Napady na bank stają się w USA zajęciem podejmowanym przez osoby, których zwykle się o to nie podejrzewa, jak ludzie starsi i kobiety. Niektórzy tłumaczą to kłopotami ekonomicznymi pchającymi zwykłych obywateli na drogę przestępstwa.

W San Diego i okolicach grasuje od kilku tygodni rabuś bankowy, którego telewizja Fox News nazwała "old geezer" (ang. stary pryk, stary dziad), ponieważ wygląda na grubo ponad 60 lat. Zarejestrowały go kamery zainstalowane w bankach.

Mężczyzna okradł już kilka banków, we wtorek napadając na oddział Bank of America w miejscowości Santee. Klienci banku wyrażają zrozumienie dla jego czynu. "To się dzieje w całym hrabstwie San Diego.
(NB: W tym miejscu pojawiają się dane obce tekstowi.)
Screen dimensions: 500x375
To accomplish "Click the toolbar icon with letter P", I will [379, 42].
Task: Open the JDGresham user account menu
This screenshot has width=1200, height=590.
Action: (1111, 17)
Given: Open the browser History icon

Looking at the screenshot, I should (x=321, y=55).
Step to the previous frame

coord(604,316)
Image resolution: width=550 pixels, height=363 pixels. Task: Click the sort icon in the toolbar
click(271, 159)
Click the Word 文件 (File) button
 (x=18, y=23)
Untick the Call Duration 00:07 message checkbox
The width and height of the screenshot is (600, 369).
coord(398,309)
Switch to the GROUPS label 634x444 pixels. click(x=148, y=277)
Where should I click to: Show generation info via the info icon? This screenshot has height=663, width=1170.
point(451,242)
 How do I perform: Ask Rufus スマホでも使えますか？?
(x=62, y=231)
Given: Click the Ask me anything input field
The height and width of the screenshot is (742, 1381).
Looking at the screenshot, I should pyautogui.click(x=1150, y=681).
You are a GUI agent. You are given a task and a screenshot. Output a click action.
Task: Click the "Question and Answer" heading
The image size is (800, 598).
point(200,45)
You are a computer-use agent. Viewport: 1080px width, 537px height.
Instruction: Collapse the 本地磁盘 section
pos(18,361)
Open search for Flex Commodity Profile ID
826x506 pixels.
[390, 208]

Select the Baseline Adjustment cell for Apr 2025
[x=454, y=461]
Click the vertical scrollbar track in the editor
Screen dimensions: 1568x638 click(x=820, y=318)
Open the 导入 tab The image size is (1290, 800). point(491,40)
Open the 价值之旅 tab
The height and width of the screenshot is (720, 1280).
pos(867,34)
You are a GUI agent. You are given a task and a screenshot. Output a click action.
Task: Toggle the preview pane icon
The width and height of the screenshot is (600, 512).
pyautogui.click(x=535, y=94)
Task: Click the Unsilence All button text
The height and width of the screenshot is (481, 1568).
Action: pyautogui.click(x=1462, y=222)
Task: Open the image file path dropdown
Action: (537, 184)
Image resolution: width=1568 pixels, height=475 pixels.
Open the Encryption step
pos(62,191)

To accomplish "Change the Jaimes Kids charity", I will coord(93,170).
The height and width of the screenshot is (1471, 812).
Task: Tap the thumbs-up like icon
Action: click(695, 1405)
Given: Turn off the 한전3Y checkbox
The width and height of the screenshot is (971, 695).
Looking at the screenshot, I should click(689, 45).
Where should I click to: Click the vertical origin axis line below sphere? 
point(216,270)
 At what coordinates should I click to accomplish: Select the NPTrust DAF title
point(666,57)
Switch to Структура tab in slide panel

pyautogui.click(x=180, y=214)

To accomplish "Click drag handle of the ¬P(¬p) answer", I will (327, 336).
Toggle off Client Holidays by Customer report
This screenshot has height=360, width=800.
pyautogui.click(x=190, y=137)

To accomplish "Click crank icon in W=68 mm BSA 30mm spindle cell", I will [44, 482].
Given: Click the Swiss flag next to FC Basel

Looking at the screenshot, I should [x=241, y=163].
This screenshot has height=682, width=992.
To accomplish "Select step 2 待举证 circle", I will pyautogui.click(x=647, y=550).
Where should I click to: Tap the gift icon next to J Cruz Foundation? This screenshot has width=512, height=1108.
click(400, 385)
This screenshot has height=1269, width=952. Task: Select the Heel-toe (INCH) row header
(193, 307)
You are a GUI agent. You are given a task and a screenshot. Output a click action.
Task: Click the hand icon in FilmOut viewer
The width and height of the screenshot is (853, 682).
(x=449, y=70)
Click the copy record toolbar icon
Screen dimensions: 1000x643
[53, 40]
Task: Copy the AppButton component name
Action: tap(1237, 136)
Ludzie są zdesperowani w tych czasach, nie mając pieniędzy na wszystko" - powiedziała jedna z klientek w lokalnej telewizji NBC. Rabuś mierzy około 180 cm wzrostu, nosi czapkę baseballową i ciemne okulary. Jest uzbrojony w rewolwer, który pokazuje urzędnikom bankowym, żądając gotówki. Policja wyznaczyła nagrodę 16 000 dolarów za informacje prowadzące do jego aresztowania.

Tymczasem w Fort Lauderdale na Florydzie stanął przed sądem 55-letni Steven Gass, który w ciągu ostatnich trzech lat obrabował 21 banków na łączną sumę 136 000 dolarów. Kasjerom w bankach wręczał kartkę z napisem "To nie żart", dzięki czemu zyskał przydomek "Joker" (ang. joke - żart). Grozi mu kilkanaście lat więzienia.

W miejscowości Kernstown aresztowano we wtorek 21-letnią kobietę, która obrabowała miejscowy bank. Jak powiedziała, potrzebowała pieniędzy, żeby spłacić alimenty za swojego boyfrienda, przebywającego w więzieniu.